Of the (now) many AIs that are capable of playing any chess, Deep Blue, Stockfish, AlphaZero, MuZero, Leela Chess Zero etc. all “learn” to play chess by representing the game as a tree. Actually, Deep Blue and Stockfish don’t learn how to represent the state of the board. The board is just given to them by human programmers, so I’m going to stop talking about those.
AlphaZero and MuZero use roughly the same method to represent the chess board state. They see “encode the current board state” using ResNet layers, the same layers that were invented for computer vision (although AlphaZero never needed to “learn” the rules of chess, whereas MuZero did; see “Comparison to AlphaZero”).

Humans normally represent chess visuospatially. Which means, by default, I would not be too surprised if we find out that MuZero formed some of the same visual concepts that humans would when learning chess. Like a “diagonal”. Or “forwards”. Or “L-shaped”.
What happens if you don’t?
Maybe one day, someone will swap out the ResNet representation system in MuZero with a text-only representation system (e.g., BERT or GPT) and find out? (And it’s not just about the architecture per say. Swapping in a Vision Transformer inside of ResNets for representation doesn’t quite help to answer what I’m curious about, I think).

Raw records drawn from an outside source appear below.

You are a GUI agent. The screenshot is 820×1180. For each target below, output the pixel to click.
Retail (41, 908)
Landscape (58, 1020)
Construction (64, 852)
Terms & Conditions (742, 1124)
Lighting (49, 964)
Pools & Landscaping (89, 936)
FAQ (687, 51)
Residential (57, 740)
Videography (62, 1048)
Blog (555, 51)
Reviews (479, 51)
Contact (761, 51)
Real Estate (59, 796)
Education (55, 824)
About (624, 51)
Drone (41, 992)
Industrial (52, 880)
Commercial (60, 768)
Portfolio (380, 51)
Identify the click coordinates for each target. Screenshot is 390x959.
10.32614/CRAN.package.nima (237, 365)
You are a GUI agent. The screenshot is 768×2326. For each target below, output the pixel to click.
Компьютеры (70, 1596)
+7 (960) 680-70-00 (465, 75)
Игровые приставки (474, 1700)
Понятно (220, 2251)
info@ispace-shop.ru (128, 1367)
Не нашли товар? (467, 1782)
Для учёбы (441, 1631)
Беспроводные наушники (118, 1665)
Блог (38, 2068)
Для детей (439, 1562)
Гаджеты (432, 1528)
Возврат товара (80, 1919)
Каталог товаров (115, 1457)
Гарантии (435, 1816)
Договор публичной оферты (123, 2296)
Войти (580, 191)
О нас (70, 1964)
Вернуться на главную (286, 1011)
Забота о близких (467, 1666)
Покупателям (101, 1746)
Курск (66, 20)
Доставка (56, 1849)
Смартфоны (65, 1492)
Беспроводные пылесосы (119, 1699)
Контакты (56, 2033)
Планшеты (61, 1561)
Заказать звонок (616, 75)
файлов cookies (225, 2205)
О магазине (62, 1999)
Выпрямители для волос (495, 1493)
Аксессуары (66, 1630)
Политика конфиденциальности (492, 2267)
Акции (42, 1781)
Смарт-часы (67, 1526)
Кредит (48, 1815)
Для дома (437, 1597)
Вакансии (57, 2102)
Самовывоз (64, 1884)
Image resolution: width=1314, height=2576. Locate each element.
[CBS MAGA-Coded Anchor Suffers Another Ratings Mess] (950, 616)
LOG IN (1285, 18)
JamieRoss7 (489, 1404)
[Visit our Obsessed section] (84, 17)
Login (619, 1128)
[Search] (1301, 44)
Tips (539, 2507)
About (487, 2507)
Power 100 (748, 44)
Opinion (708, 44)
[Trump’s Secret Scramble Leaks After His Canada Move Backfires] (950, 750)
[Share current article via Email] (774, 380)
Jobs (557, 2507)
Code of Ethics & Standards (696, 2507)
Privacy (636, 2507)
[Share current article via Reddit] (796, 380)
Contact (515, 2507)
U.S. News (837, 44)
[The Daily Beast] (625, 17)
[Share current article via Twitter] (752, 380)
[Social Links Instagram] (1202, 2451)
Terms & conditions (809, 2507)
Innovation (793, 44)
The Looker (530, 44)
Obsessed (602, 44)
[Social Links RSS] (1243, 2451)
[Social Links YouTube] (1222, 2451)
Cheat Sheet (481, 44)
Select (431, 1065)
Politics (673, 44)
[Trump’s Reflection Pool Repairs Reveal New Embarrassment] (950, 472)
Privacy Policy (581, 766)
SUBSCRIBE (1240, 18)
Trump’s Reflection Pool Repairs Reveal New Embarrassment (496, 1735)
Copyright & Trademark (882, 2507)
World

Though, with MuZero and co., the purely self-play RL reward signal is also different from normal human learning. So the better comparison might be to swap out the representation system from Maia Chess, which is an AlphaGo-but-Chess model where it’s trained with data from chess games played by humans, rather than pure self-play.
(This is assuming someone first does the work of making Maia chess a little more similar to human chess. If I’m interpreting correctly, Fig 4. says Maia is roughly 50% similar to “humans”. Sure it’s better than the competition, but on an absolute scale, 50% is not that similar).
Of course, this leads me to a related question, what would it be like to learn chess (and/or Go) entirely by playing against yourself (as visual board game or otherwise)? Would you develop strategies that look like Alpha Zero strategies and concepts? Would you follow the same growth and concept formation trajectories? Some people play chess against themself after having learned chess and say it might useful as a study method. But that’s a different thought experiment for another day.
If you know of anything that looks like what I’m curious about already being done and published somewhere, I would appreciate any pointers in that direction!